■ Directions for this task: Would it be possible to output exactly, and only, the lines below from the one holding "The image size is (1456, 819)." to the last line, both included, with every picture left out?

■ Stored data entries:
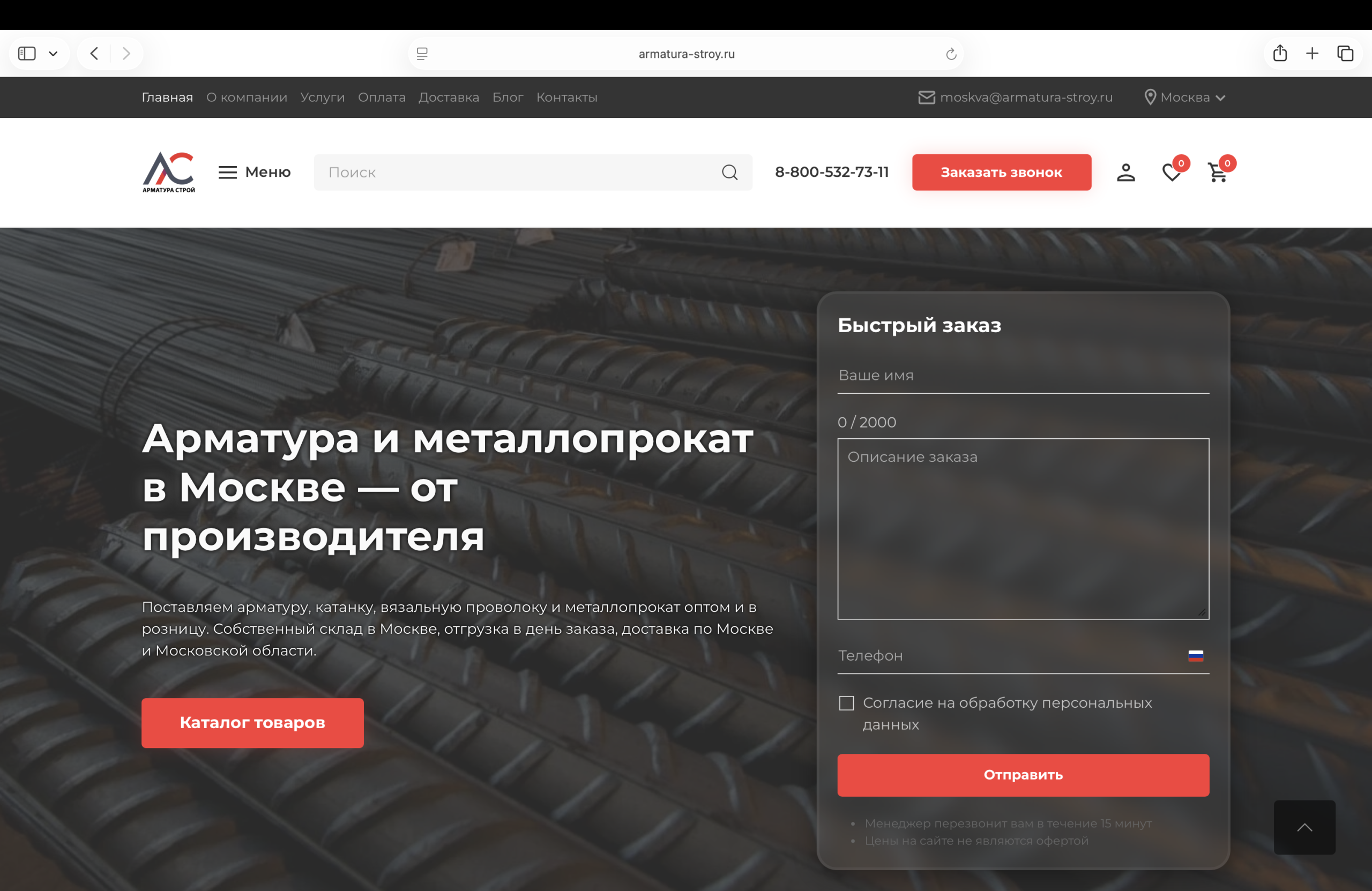
Task: Focus the Описание заказа text area
Action: click(x=1023, y=529)
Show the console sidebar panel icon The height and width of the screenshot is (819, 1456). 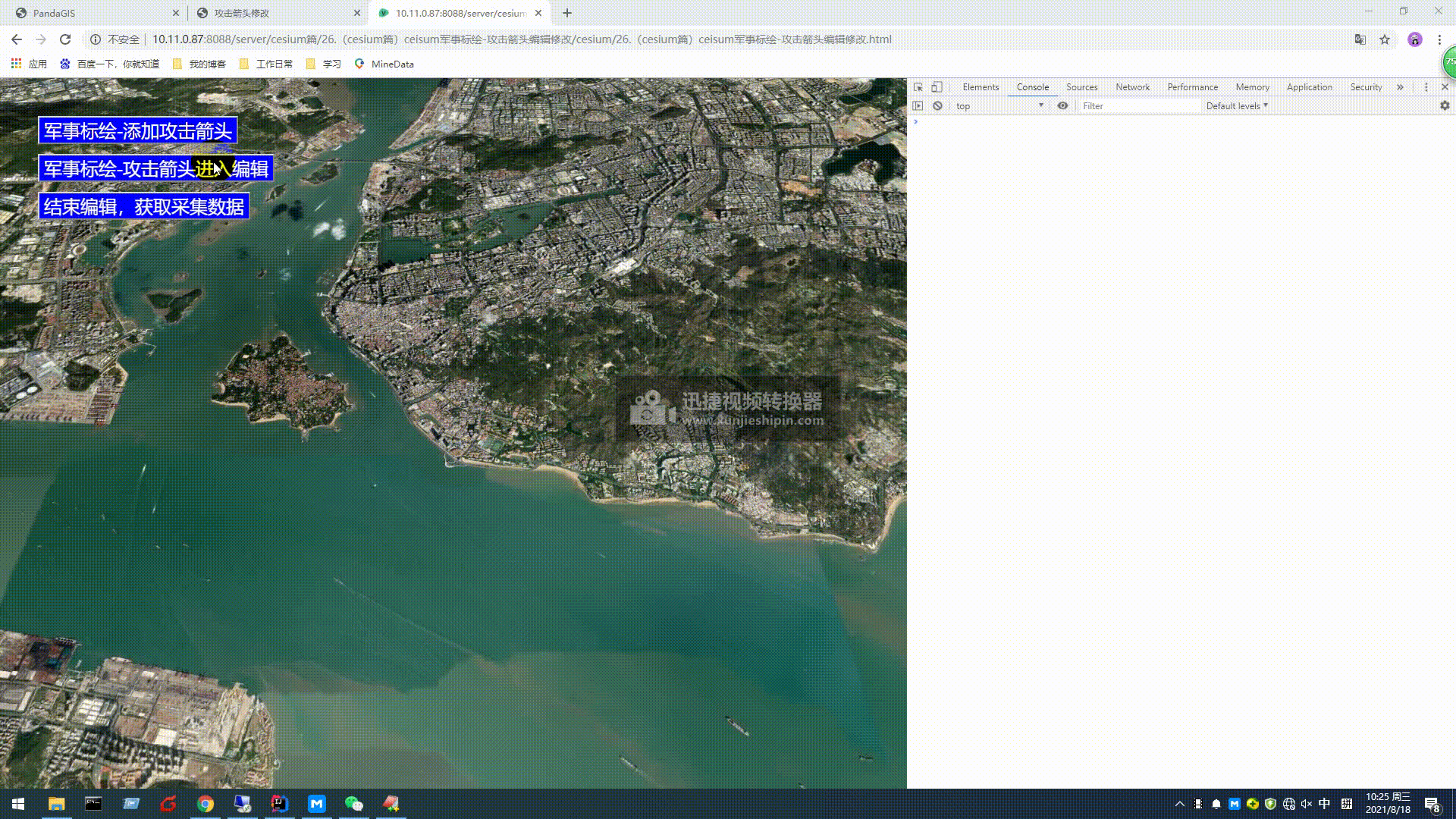tap(918, 106)
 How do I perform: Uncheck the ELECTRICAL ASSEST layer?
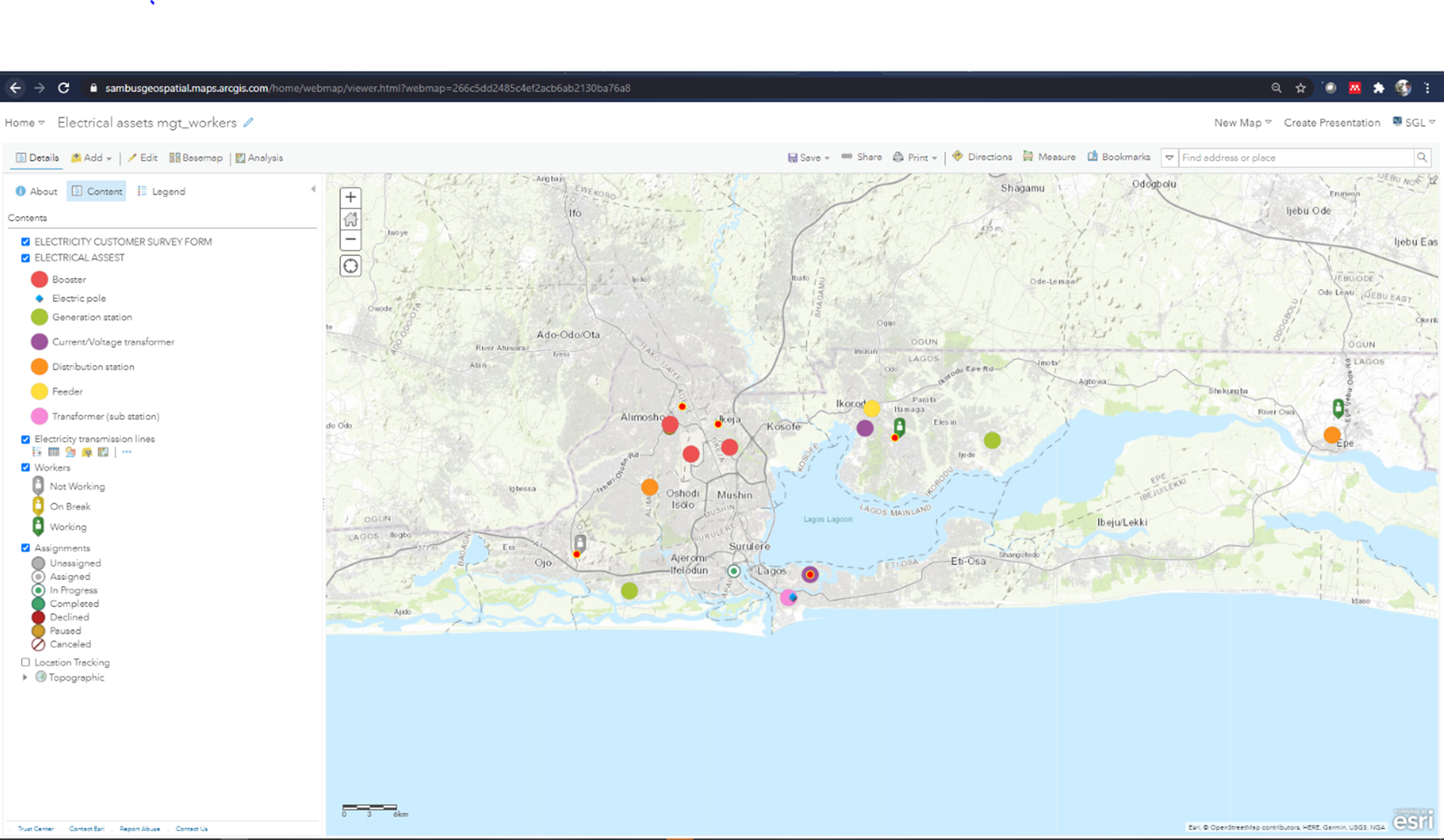point(26,258)
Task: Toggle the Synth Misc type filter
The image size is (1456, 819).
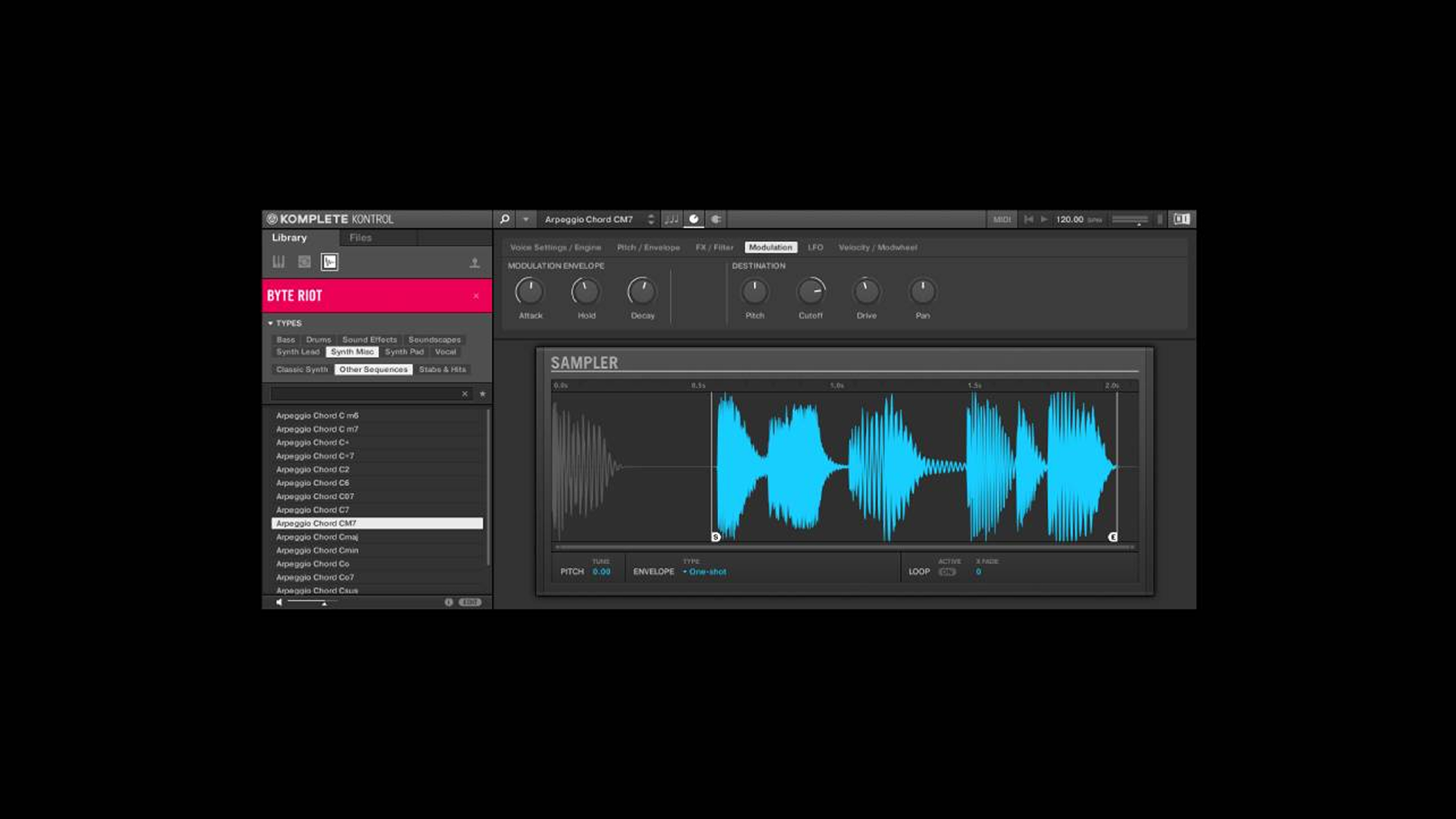Action: coord(351,352)
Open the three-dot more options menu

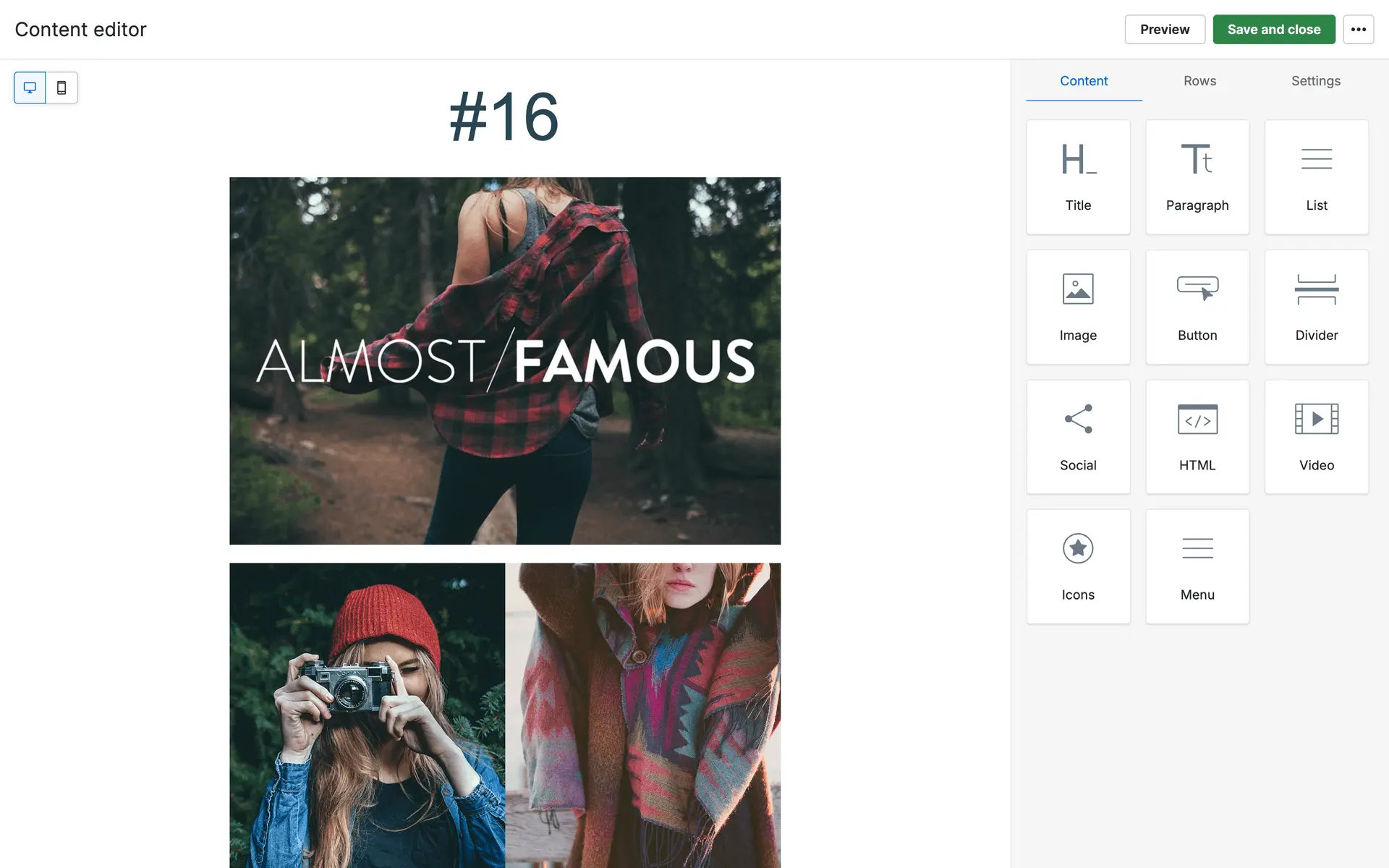[1358, 30]
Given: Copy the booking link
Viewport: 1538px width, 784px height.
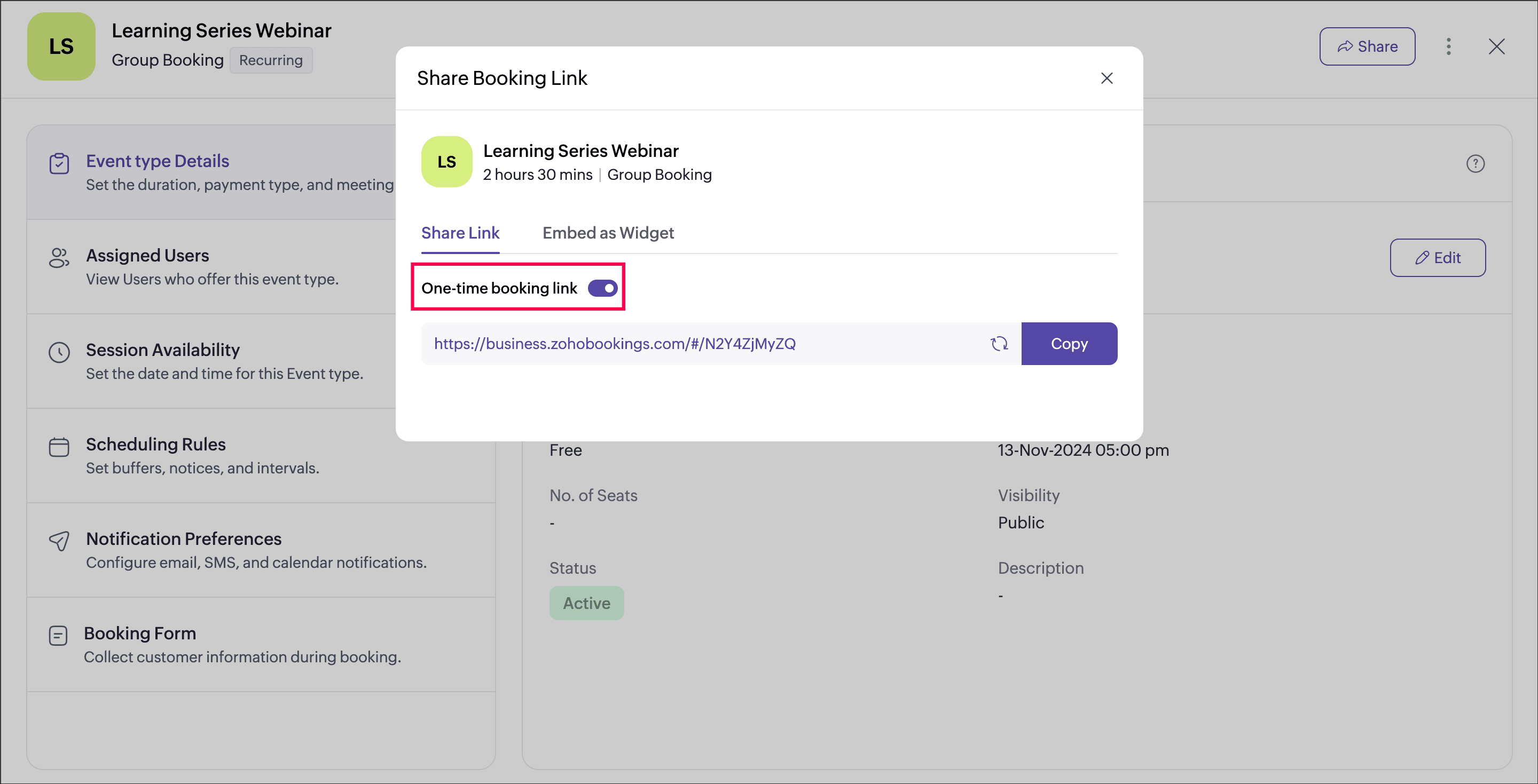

■ Solution to this problem:
The image size is (1456, 819).
Action: coord(351,352)
Open the three-dot more options menu

[1358, 30]
Given: Copy the booking link
Viewport: 1538px width, 784px height.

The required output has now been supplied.